Chapter X.

With these determinations, I proceeded. The entrance was low, and compelled me to resort to hands as well as feet. At a few yards from the mouth the light disappeared, and I found myself immersed in the dunnest obscurity. Had I not been persuaded that another had gone before me, I should have relinquished the attempt. I proceeded with the utmost caution, always ascertaining, by outstretched arms, the height and breadth of the cavity before me. In a short time the dimensions expanded on all sides, and permitted me to resume my feet.

I walked upon a smooth and gentle declivity. Presently the wall on one side, and the ceiling, receded beyond my reach. I began to fear that I should be involved in a maze, and should be disabled from returning. To obviate this danger it was requisite to adhere to the nearest wall, and conform to the direction which it should take, without straying through the palpable obscurity. Whether the ceiling was lofty or low, whether the opposite wall of the passage was distant or near, this I deemed no proper opportunity to investigate.

In a short time, my progress was stopped by an abrupt descent. I set down the advancing foot with caution, being aware that I might at the next step encounter a bottomless pit. To the brink of such a one I seemed now to have arrived. I stooped, and stretched my hand forward and downward, but all was vacuity.
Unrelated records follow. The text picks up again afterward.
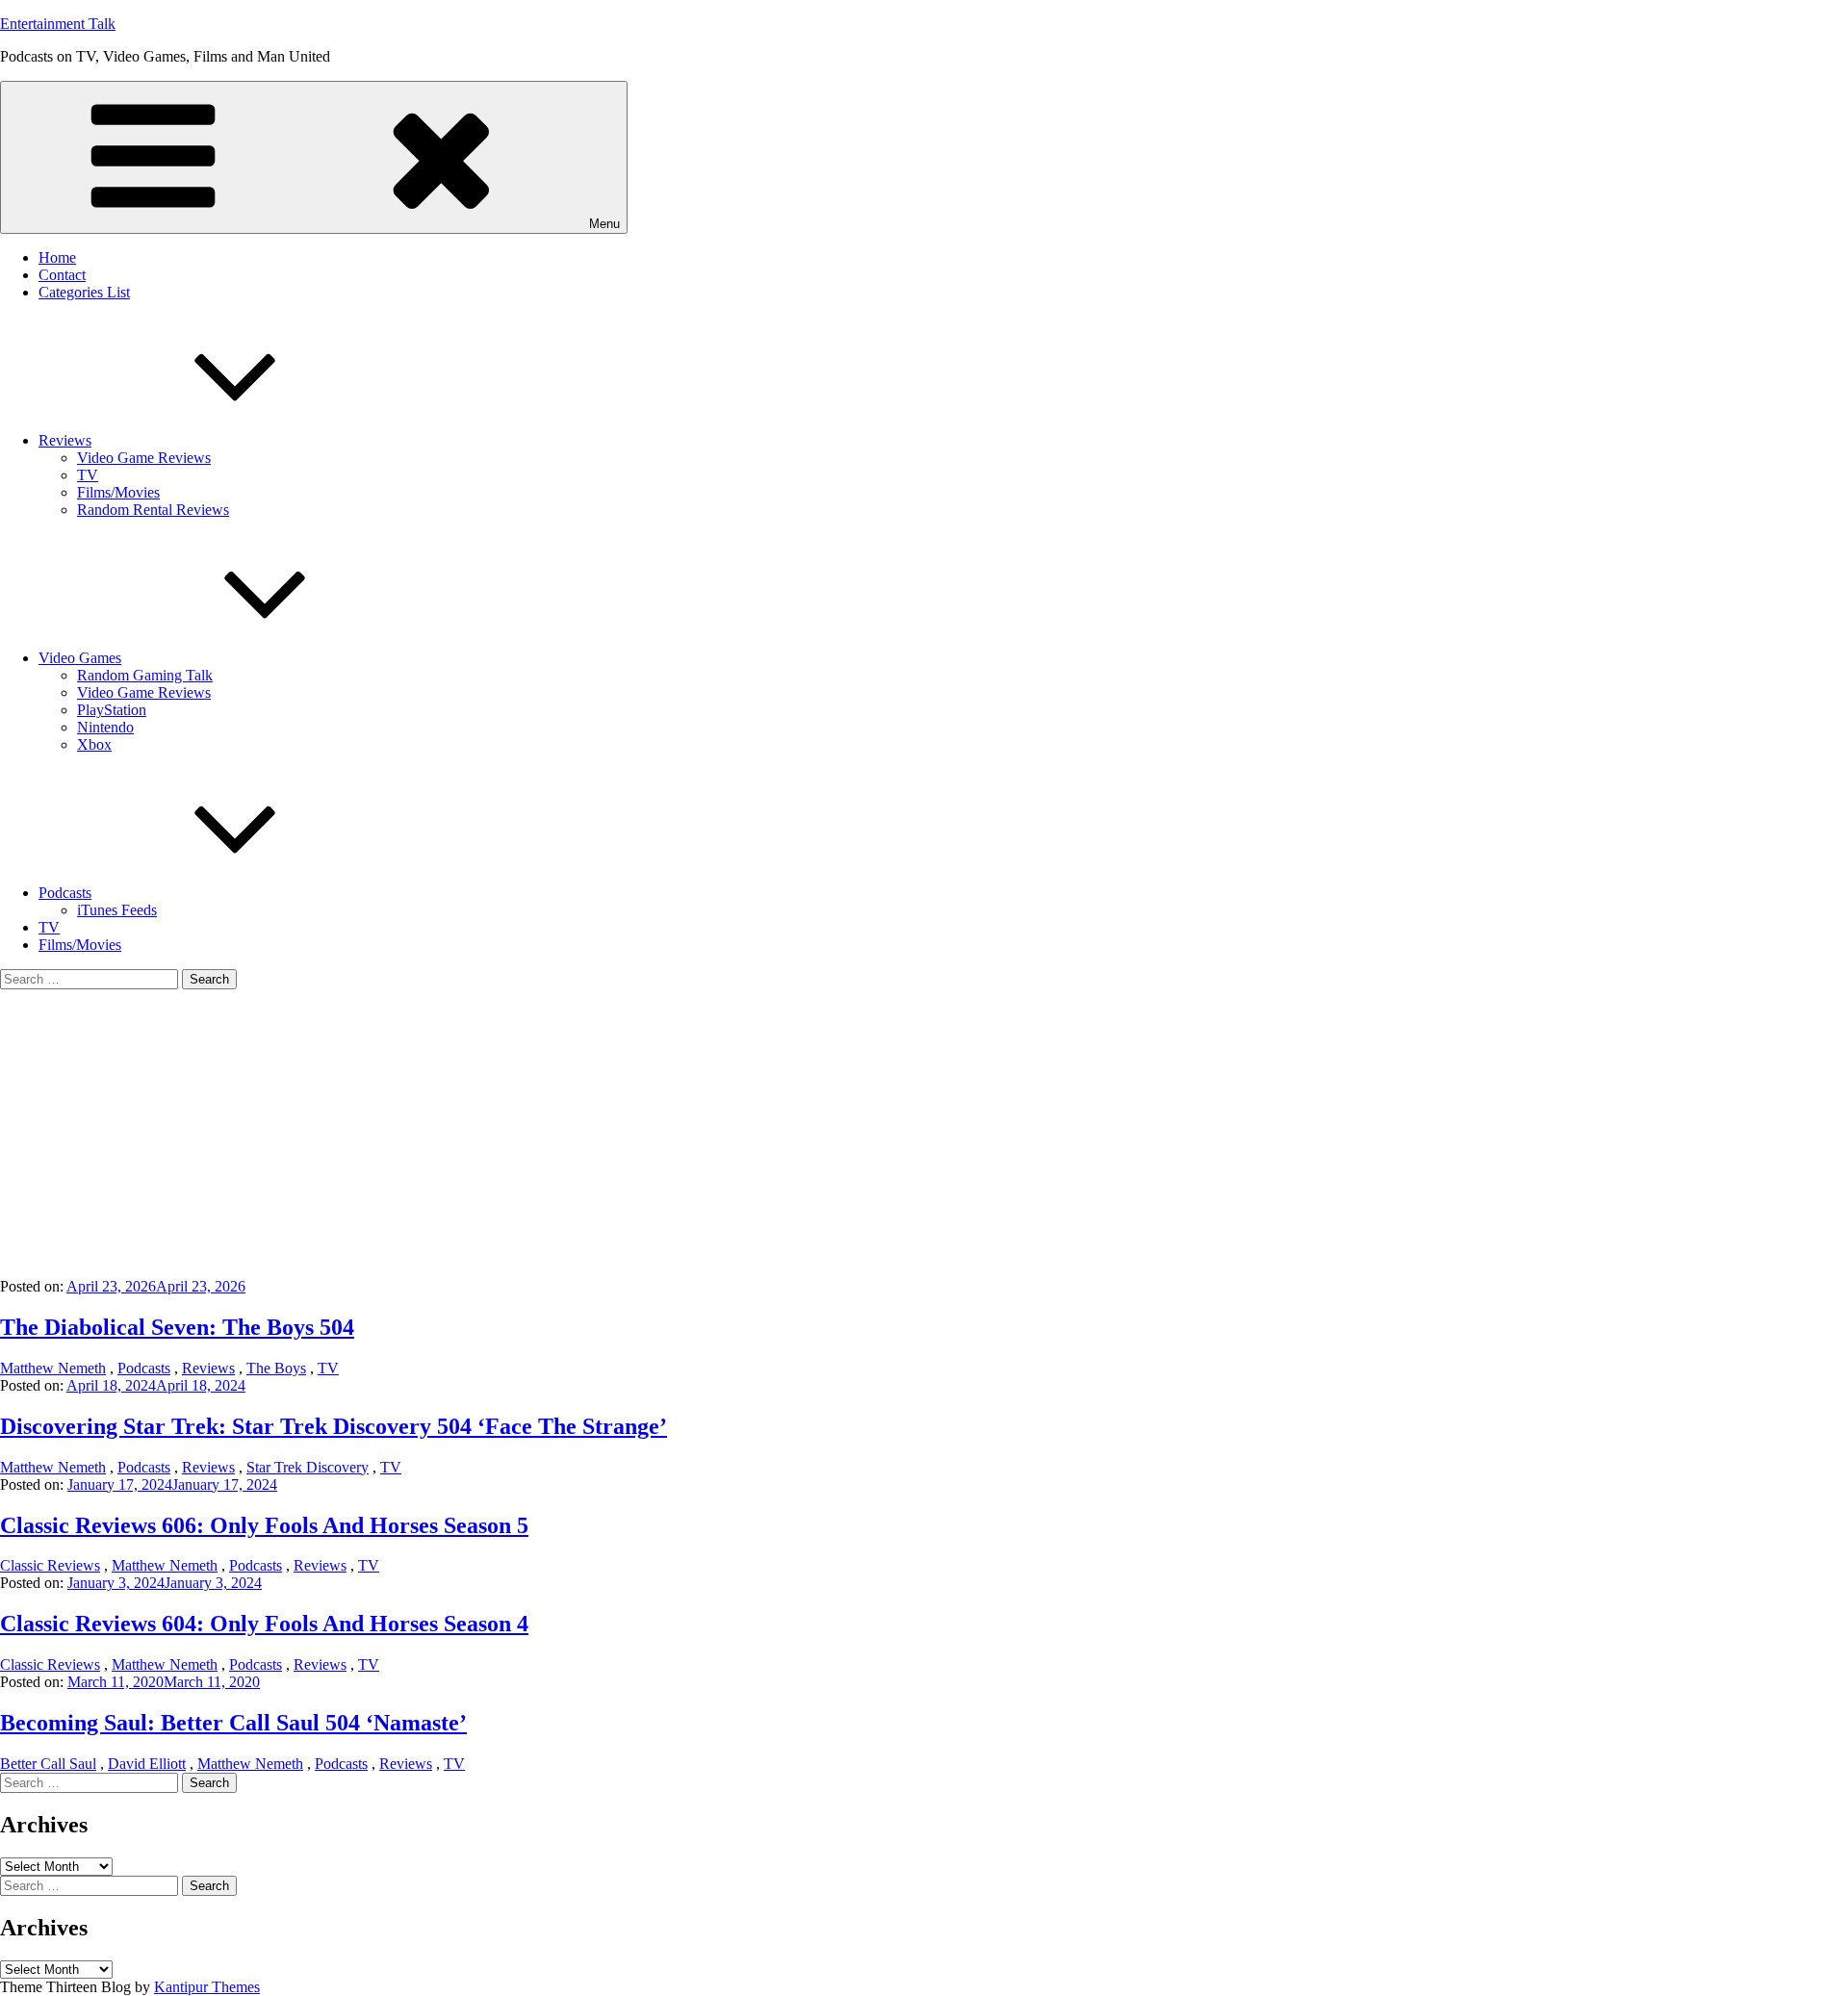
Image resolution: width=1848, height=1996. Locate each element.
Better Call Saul (48, 1763)
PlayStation (111, 710)
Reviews (64, 440)
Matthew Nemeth (53, 1368)
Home (57, 257)
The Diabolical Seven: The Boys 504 (177, 1327)
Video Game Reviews (144, 457)
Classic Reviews (50, 1565)
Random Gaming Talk (145, 675)
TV (87, 475)
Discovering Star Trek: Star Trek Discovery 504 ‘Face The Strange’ (333, 1426)
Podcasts (64, 892)
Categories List (84, 292)
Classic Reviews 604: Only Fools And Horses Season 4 (264, 1623)
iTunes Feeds (117, 910)
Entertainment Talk (58, 23)
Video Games (79, 658)
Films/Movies (118, 492)
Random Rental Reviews (153, 509)
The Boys (276, 1368)
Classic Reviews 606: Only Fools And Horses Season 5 (264, 1525)
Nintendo (105, 727)
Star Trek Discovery (307, 1467)
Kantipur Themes (207, 1987)
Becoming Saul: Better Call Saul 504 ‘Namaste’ (233, 1722)
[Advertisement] (924, 1133)
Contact (62, 275)
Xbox (94, 744)
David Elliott (147, 1763)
Here it was needful to pause. I had reached the brink of a cavity whose depth it Avas impossible to ascertain. It might be a few inches beyond my reach, or hundreds of feet. By leaping down I might incur no injury, or might plunge into a lake or dash myself to pieces on the points of rocks.

I now saw with new force the propriety of being furnished with a light. The first suggestion was to return upon my footsteps, and resume my undertaking on the morrow. Yet, having advanced thus far, I felt reluctance to recede without accomplishing my purposes. I reflected likewise that Clithero had boldly entered this recess, and had certainly come forth at a different avenue from that at which he entered.

At length it occurred to me that, though I could not go forward, yet I might proceed along the edge of this cavity. This edge would be as safe a guidance, and would serve as well for a clue by which I might return, as the wall which it was now necessary to forsake.

Intense dark is always the parent of fears. Impending injuries cannot in this state be descried, nor shunned, nor repelled. I began to feel some faltering of my courage, and seated myself, for a few minutes, on a stony mass which arose before me. My situation was new. The caverns I had hitherto met with in this desert were chiefly formed of low-browed rocks. They were chambers, more or less spacious, into which twilight was at least admitted; but here it seemed as if I were surrounded by barriers that would forever cut off my return to air and to light.

Presently I resumed my courage and proceeded. My road appeared now to ascend. On one side I seemed still upon the verge of a precipice, and on the other all was empty and waste. I had gone no inconsiderable distance, and persuaded myself that my career would speedily terminate. In a short time, the space on the left hand was again occupied, and I cautiously proceeded between the edge of the gulf and a rugged wall. As the space between them widened I adhered to the wall.

I was not insensible that my path became more intricate and more difficult to retread in proportion as I advanced. I endeavoured to preserve a vivid conception of the way which I had already passed, and to keep the images of the left and right-hand wall, and the gulf, in due succession in my memory.